Peter Molyneux of Lionhead Games is certainly no stranger to the press. Part of his job is talking to them on a pretty regular basis and sometimes, during those talks, he might stretch the truth just a tiny, tiny bit. The GDC Lifetime Achievement and BAFTA Fellowship winner admitted during his BAFTA acceptance speech that he has made up game features on the spot to keep journalists from falling asleep.

Molyneux's latest contribution to his video game pedigree, the Fable series, has received some flack regarding some of the features, notably how Fable 2 was buggy and how there was a lack of Kinect support for Fable 3 that was previously promised. Both games were still very enjoyable despite some of the shortcomings, but are perfect examples of the truth-stretching Molyneux has admitted doing. Does this take away from the man's commitment to video games and what he's contributed to the video game industry? No. In fact, it's nice to see him make the admission. Perhaps he did it due to his career celebration this year.

The official comment has that "hand caught in the cookie jar" feel and Molyneux is genuinely apologetic, for what it's worth. Whether or not this will affect your personal opinion of the man is an entirely matter, though. Although, something can be said for coming clean about something Molyneux could have just stayed completely silent about.

"Sorry - I've slightly over-promised on things on occasion. I could name at least 10 features in games that I've made up to stop journalists going to sleep and I really apologise to the team for that."

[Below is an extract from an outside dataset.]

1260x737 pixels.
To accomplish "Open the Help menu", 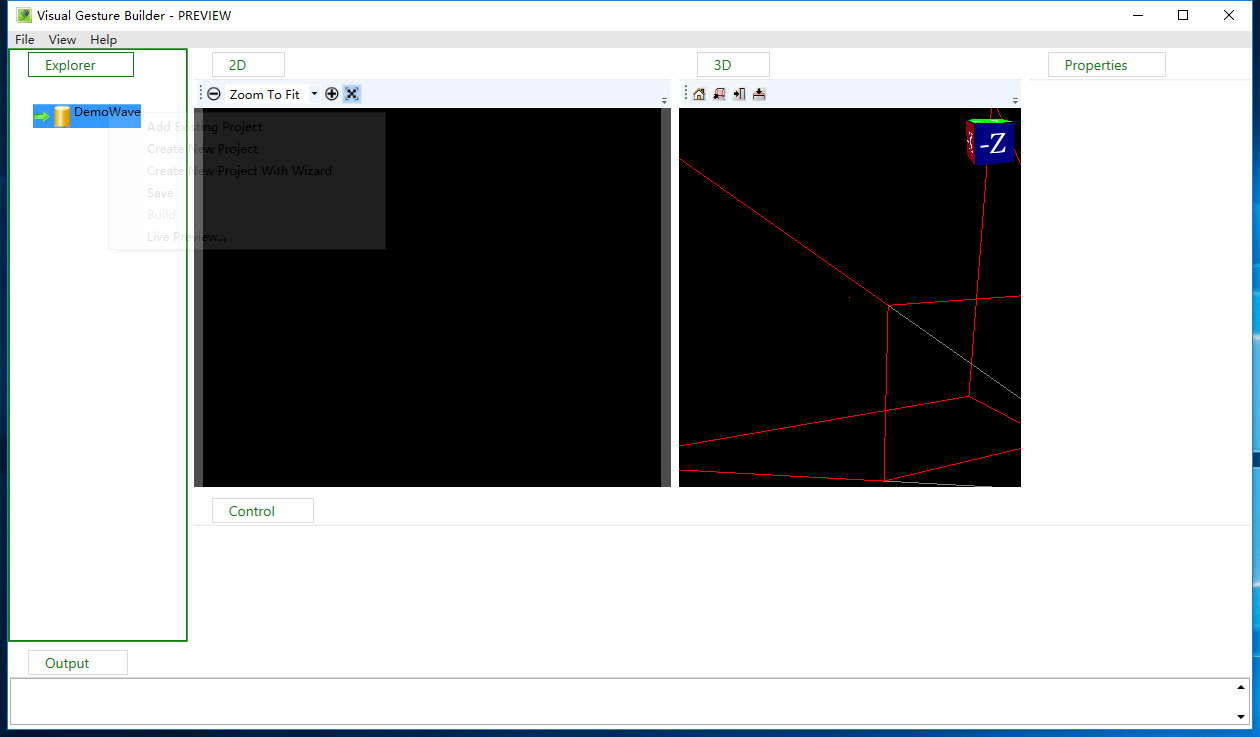I will click(x=103, y=39).
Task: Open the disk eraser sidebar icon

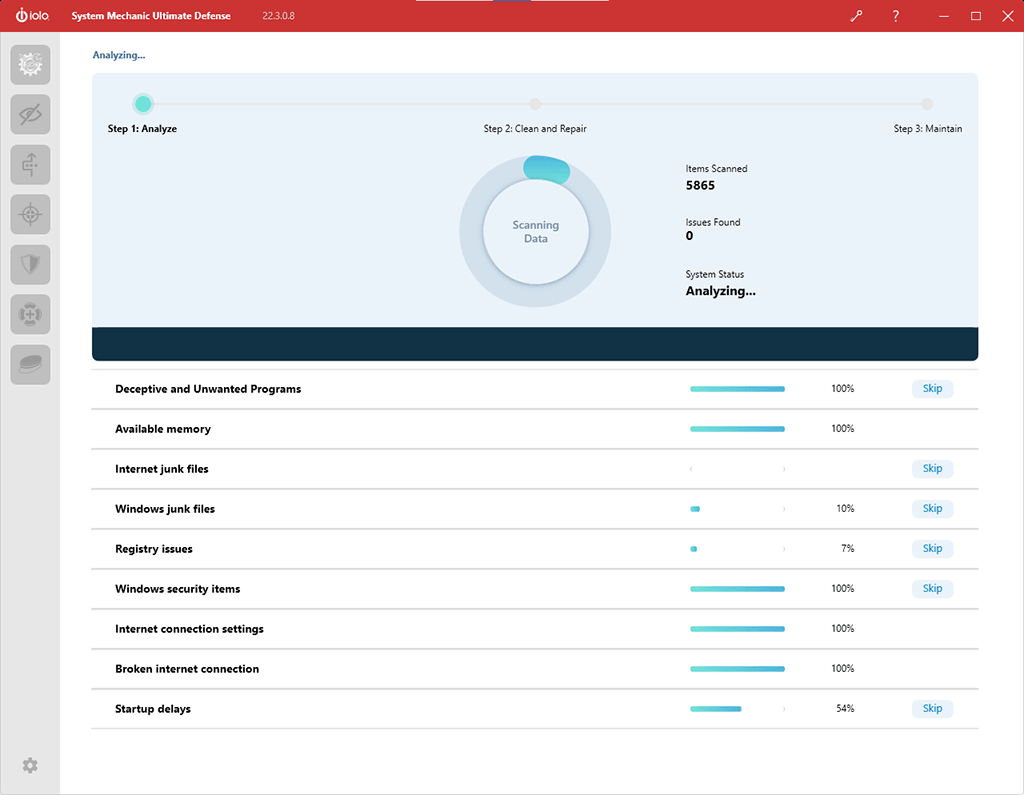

Here's hoping in the future, Peter Molyneux will no longer stretch the truth regarding the games he works on and journalists won't have a glazed look in their eye when they talk to him. It's a problem that can be solved on both ends of equation, pay attention and lies will not be needed (not that they ever were).

But seriously, no one should say things are in the game when they're not. It's not about entertaining journalists, it's about gamers paying money for these.